By propagating the uncertainty in the model parameters forward through the model, we gain insight into the uncertainty in our predictions. For example, if the objective is to determine the stress in a component at a specific strain value, a standard approach would return a single deterministic estimate. In contrast, a probabilistic approach provides a distribution of the stress, offering a much deeper understanding of the range of potential outcomes.

Posterior Predictive Distribution
Posterior Predictive Distribution: The distribution of model predictions, accounting for uncertainty in the model parameters. We have only considered parameter uncertainty, but it is also possible to account for model uncertainty to capture a more comprehensive range of potential outcomes.

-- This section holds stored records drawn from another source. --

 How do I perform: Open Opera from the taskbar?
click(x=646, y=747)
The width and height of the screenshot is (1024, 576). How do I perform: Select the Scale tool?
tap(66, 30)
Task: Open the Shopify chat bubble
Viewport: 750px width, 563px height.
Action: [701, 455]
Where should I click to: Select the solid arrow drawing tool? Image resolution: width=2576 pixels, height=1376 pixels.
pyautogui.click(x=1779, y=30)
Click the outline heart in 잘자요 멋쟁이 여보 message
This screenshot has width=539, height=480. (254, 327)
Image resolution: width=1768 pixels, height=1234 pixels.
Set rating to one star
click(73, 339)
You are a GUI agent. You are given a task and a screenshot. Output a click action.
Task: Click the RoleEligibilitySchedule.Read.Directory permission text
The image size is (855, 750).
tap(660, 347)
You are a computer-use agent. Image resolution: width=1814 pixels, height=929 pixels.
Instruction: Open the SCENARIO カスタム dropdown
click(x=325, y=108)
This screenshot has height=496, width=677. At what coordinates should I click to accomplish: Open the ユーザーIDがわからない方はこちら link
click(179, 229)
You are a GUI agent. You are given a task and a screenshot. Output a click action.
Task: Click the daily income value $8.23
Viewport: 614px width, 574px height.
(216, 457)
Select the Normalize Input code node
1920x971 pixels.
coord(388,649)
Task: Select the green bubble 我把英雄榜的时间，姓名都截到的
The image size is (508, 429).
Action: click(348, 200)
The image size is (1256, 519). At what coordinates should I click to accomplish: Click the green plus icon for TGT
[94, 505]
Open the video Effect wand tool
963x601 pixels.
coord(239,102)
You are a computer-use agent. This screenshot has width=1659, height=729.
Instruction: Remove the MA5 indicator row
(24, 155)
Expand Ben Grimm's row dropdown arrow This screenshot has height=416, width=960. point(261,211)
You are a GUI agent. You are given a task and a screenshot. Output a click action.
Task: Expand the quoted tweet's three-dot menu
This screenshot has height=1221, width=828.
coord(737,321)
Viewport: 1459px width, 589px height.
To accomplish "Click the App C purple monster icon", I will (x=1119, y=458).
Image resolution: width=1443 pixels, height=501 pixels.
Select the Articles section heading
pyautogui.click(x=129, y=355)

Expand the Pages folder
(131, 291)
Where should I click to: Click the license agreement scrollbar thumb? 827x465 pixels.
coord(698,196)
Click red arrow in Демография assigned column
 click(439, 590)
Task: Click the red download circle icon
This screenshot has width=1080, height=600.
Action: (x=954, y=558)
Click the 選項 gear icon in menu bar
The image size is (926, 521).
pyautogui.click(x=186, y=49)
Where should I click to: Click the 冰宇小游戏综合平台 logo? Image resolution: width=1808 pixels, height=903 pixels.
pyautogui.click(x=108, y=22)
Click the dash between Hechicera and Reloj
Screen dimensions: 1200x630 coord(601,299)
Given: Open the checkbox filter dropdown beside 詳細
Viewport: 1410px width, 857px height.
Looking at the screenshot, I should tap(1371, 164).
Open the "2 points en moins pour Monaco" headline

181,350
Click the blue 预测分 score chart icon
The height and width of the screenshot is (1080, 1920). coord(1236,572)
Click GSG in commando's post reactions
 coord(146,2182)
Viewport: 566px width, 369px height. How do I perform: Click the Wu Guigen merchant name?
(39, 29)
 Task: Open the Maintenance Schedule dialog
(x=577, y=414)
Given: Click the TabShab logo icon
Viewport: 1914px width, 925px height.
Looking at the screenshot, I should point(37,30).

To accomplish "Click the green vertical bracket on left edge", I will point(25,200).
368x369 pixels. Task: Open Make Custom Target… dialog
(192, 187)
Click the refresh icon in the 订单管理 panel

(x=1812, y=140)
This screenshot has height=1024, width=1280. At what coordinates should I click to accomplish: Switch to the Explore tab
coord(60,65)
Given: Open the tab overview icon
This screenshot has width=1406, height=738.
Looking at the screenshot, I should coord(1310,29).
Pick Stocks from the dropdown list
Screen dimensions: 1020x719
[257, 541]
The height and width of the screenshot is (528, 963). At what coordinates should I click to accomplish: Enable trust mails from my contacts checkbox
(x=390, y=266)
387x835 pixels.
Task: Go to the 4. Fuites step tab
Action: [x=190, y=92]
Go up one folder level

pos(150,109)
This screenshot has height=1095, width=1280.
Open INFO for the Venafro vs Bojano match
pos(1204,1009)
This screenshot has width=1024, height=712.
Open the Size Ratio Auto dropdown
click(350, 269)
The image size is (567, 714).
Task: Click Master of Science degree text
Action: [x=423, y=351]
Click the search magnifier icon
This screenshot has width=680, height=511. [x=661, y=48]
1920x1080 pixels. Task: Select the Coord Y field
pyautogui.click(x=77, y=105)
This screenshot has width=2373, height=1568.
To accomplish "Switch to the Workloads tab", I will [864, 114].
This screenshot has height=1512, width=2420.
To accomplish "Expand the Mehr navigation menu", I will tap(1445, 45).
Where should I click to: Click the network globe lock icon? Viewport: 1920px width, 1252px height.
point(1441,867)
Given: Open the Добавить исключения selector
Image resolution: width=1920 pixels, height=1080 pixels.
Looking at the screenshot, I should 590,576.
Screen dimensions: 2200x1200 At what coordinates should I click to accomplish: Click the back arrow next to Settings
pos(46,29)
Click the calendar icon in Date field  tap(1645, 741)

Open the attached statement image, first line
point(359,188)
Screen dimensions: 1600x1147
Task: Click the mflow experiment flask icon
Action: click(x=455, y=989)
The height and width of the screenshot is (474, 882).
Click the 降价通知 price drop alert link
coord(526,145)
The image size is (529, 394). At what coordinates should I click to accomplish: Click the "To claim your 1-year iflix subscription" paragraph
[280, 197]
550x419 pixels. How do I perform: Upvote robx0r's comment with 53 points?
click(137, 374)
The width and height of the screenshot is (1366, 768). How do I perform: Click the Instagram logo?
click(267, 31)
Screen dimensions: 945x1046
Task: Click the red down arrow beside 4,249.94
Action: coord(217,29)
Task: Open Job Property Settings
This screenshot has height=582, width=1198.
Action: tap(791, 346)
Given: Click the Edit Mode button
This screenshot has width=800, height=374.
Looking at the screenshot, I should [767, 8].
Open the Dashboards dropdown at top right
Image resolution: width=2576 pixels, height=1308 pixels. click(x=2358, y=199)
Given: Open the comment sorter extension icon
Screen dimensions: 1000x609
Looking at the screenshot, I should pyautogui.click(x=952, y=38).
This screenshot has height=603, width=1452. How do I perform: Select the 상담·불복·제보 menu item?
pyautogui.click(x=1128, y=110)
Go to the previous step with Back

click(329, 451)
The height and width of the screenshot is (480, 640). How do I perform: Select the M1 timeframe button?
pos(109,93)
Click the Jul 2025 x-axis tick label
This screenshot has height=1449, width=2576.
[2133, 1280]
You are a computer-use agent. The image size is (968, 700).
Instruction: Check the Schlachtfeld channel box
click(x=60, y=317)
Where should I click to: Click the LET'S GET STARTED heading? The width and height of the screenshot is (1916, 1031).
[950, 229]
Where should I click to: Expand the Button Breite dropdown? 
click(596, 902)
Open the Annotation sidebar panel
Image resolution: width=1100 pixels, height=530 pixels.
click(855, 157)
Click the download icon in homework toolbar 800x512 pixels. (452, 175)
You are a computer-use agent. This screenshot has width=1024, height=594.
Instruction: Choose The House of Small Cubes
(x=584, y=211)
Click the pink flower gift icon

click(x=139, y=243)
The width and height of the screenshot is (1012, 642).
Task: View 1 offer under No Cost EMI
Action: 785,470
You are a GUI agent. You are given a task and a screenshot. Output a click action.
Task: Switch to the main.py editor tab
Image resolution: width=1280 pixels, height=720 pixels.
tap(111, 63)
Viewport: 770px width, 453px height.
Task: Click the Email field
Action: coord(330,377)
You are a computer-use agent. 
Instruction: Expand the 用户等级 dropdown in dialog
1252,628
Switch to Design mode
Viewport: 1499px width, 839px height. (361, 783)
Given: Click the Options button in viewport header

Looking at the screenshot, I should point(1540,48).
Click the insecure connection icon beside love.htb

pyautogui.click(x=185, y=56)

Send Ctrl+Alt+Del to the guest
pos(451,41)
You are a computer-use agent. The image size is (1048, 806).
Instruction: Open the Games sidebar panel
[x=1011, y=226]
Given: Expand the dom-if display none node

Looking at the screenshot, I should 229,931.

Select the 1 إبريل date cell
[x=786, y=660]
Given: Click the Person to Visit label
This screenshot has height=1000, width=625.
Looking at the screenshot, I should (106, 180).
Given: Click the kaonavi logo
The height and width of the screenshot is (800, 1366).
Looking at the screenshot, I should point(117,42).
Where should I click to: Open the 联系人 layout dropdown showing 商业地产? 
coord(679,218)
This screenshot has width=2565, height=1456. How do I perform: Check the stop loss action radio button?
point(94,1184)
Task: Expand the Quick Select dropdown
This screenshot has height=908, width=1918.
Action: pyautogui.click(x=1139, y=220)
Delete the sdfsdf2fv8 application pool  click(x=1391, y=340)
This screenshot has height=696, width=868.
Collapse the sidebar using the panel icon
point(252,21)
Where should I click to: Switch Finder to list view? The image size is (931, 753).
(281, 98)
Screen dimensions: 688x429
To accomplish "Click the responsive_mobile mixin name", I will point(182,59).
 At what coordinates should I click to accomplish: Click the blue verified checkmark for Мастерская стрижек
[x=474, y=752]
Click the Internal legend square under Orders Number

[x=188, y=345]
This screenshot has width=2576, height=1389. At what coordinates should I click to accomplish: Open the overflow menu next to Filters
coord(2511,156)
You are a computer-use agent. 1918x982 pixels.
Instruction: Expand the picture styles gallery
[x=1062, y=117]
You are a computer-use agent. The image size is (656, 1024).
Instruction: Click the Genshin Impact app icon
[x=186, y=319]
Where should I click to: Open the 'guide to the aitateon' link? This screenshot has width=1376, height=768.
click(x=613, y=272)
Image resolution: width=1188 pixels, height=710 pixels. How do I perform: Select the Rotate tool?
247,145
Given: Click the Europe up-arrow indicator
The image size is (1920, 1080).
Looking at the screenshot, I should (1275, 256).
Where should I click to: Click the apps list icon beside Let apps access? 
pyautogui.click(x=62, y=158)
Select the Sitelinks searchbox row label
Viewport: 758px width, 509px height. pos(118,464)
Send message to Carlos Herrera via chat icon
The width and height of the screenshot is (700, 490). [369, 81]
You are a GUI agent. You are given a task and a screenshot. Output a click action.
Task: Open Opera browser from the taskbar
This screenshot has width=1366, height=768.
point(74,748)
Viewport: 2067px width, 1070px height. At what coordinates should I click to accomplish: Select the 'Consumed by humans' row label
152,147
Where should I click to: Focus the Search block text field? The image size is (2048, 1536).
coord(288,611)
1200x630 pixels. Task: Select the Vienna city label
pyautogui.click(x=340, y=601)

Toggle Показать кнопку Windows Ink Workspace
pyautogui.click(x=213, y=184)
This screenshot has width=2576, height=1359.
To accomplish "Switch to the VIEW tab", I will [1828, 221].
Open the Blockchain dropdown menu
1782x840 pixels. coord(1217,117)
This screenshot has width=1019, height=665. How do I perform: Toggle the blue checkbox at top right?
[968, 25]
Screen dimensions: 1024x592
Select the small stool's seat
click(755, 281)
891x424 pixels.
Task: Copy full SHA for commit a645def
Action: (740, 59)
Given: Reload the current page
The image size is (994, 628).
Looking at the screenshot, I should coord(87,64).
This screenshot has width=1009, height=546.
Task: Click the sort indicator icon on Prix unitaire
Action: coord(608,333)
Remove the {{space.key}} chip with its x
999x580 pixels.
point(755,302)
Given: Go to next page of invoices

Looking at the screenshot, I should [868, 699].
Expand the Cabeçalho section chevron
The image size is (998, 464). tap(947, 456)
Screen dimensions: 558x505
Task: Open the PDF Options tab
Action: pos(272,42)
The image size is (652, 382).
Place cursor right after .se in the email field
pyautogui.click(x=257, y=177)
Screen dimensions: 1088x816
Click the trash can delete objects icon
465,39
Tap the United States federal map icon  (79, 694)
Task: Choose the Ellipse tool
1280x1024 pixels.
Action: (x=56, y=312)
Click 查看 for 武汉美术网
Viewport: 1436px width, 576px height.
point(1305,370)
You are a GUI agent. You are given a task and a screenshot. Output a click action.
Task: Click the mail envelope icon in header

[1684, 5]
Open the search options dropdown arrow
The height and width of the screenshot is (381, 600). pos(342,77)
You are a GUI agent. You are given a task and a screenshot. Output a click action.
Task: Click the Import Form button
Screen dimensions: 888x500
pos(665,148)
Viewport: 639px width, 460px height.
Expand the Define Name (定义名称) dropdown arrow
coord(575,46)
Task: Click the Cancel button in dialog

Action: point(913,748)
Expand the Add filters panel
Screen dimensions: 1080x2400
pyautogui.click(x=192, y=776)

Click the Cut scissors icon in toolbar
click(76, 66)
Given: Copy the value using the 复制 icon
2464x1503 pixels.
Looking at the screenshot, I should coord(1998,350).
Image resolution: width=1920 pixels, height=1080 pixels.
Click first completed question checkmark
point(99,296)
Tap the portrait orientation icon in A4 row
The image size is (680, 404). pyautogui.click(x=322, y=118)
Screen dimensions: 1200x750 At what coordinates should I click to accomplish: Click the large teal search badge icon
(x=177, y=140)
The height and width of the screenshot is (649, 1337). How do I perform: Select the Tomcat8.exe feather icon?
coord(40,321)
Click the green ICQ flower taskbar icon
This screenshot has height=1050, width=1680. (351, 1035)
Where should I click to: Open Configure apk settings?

Why are density values omitted?

Probability density values are omitted from posterior plots to emphasise the shape of the distribution, focussing attention on high-probability regions and the relative likelihood of parameter values. Absolute density values offer little interpretive value, as posterior densities are often normalised and primarily used for comparison.

Conclusion

Given experimental data from a uniaxial tensile test of a material specimen, we hypothesised that the material response could be described by a linear elastic-perfectly plastic material model. To determine the model parameters, we initially employed conventional optimisation techniques to minimise an error function quantifying the discrepancy between the observed data and the model predictions. However, this approach yields point estimates of the parameters, which can create a false sense of certainty and potentially lead to significant consequences in downstream design tasks.

To address this issue, we employed a Bayesian framework to infer the parameters in the material model, while accounting for noise in the experimental observations. Bayesian inference provides an estimate of the posterior distribution of the model parameters rather than deterministic point estimates. Learning comes from two sources: (1) the evidence provided by the observed data and (2) prior knowledge about the likely values of the model parameters.

We approximated the posterior using an Adaptive Metropolis-Hastings sampler and demonstrated how this information can be applied to downstream design tasks to quantify uncertainty in predictions (e.g., numerical simulations). A Bayesian approach provides a rigorous framework for designing under uncertainty, offering a deeper understanding of the uncertainty in our predictions and safeguarding against overconfidence.

Finally, it is important to remember that when fitting a model to data, errors exist in both the data and the model. In the presented example, we have only accounted for errors in the data, while neglecting potential inaccuracies in the model itself.